- **Exercise**
Starting with the line containing "Where should I click to: Click" and continuing through the line containing "click(x=405, y=21)", give the records below as a JSON list of strings, one string per line, with blank lines and pictures left out.

- **Input material**
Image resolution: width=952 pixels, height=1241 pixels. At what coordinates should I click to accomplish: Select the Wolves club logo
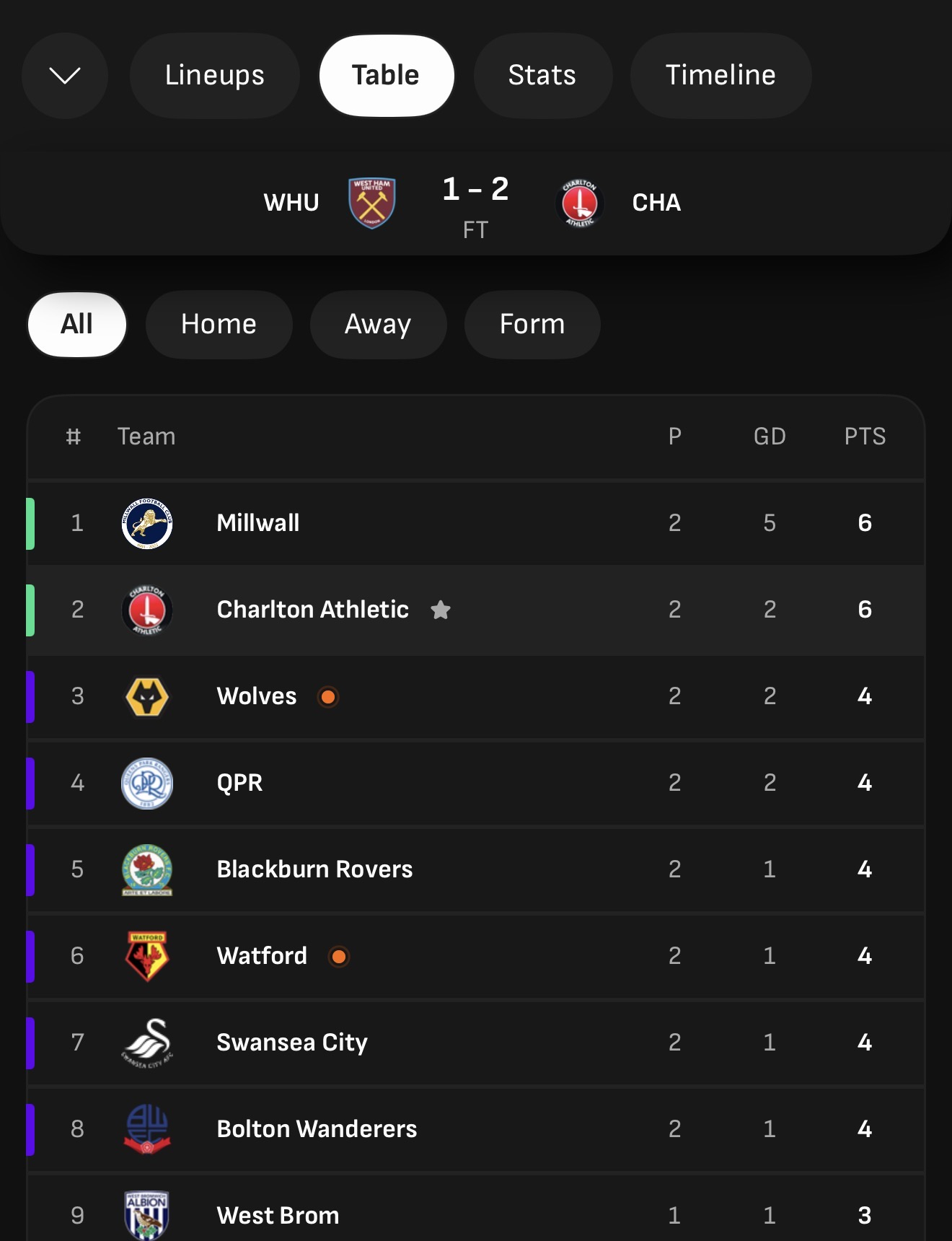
...
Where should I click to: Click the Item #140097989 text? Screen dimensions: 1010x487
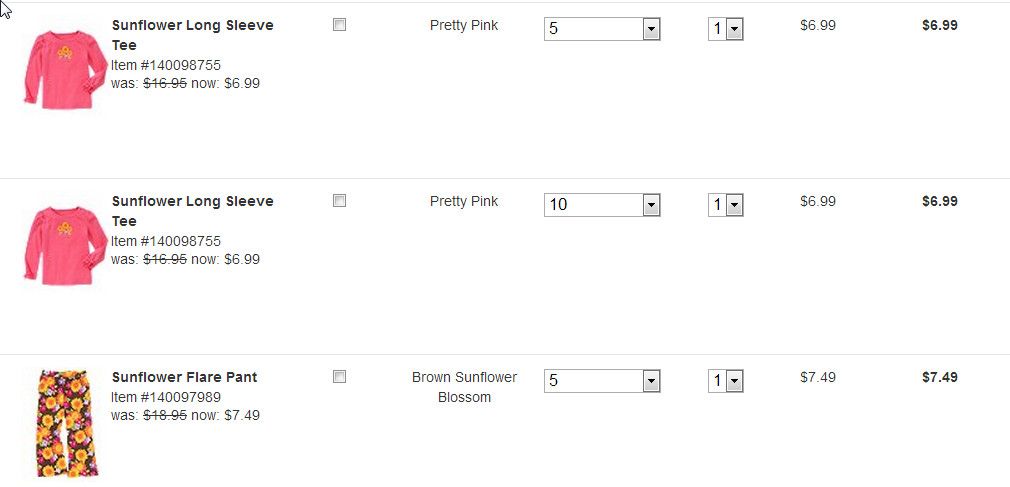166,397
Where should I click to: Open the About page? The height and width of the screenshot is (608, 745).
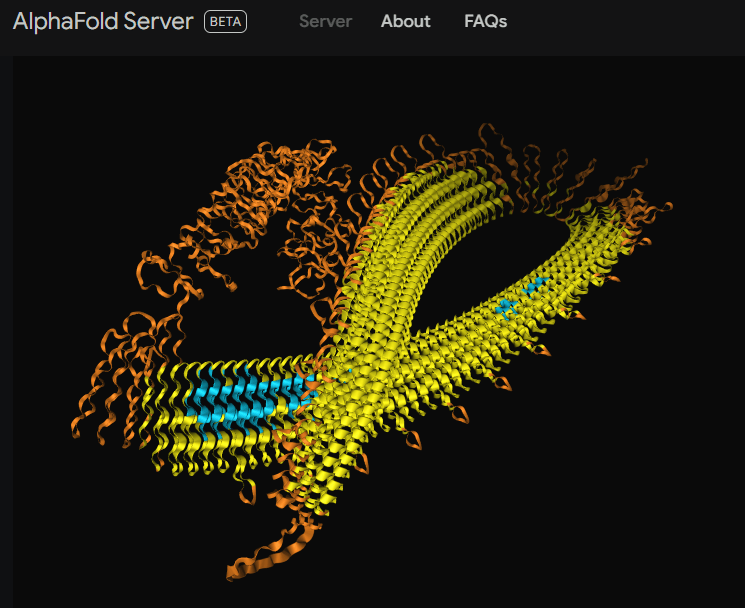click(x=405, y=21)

- **Finished exercise**
[
  "Where should I click to: Click the Item #140097989 text? Screen dimensions: 1010x487",
  "166,397",
  "Where should I click to: Open the About page? The height and width of the screenshot is (608, 745).",
  "click(x=405, y=21)"
]